_What you are asked to do_. From the records below, output exactly the lines running from the line containing "Shareholder Revolt Topples" through the line containing "February 2026 (1055, 1462)", and no others.
◇ ◇ ◇ ◇ ◇
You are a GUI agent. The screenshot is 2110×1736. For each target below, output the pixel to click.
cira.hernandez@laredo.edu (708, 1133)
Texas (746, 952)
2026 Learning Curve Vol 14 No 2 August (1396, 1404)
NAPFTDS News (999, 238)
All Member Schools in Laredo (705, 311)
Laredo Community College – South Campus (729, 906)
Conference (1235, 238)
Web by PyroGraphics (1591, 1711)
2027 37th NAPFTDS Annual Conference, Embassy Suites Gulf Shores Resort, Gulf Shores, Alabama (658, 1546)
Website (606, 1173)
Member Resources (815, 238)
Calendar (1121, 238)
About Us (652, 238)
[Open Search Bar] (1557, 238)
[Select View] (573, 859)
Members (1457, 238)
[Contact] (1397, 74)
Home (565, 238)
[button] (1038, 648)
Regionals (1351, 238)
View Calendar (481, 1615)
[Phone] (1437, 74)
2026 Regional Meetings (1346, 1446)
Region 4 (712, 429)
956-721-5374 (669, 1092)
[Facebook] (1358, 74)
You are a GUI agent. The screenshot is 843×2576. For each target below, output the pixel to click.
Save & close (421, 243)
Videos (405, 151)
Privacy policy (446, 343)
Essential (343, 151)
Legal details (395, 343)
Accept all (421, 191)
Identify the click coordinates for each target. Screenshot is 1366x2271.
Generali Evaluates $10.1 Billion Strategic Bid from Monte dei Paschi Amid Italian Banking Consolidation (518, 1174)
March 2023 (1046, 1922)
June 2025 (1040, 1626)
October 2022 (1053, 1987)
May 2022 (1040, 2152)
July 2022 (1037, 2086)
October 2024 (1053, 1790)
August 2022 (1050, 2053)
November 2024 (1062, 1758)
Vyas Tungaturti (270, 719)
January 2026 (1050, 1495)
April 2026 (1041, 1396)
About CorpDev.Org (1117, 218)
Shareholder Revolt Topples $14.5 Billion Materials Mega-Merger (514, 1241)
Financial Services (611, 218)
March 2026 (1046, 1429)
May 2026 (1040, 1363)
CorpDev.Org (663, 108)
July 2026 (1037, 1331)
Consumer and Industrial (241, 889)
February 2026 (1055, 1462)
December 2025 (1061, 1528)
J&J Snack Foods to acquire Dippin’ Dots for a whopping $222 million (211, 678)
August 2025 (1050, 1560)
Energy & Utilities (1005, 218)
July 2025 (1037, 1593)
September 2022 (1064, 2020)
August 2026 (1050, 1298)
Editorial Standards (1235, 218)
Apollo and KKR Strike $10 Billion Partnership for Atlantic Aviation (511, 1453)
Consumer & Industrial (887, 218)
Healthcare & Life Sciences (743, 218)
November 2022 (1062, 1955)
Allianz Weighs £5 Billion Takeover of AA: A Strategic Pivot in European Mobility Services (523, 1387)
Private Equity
◇ ◇ ◇ ◇ ◇
_Response below_.
Shareholder Revolt Topples $14.5 Billion Materials Mega-Merger (514, 1241)
Financial Services (611, 218)
March 2026 (1046, 1429)
May 2026 (1040, 1363)
CorpDev.Org (663, 108)
July 2026 (1037, 1331)
Consumer and Industrial (241, 889)
February 2026 (1055, 1462)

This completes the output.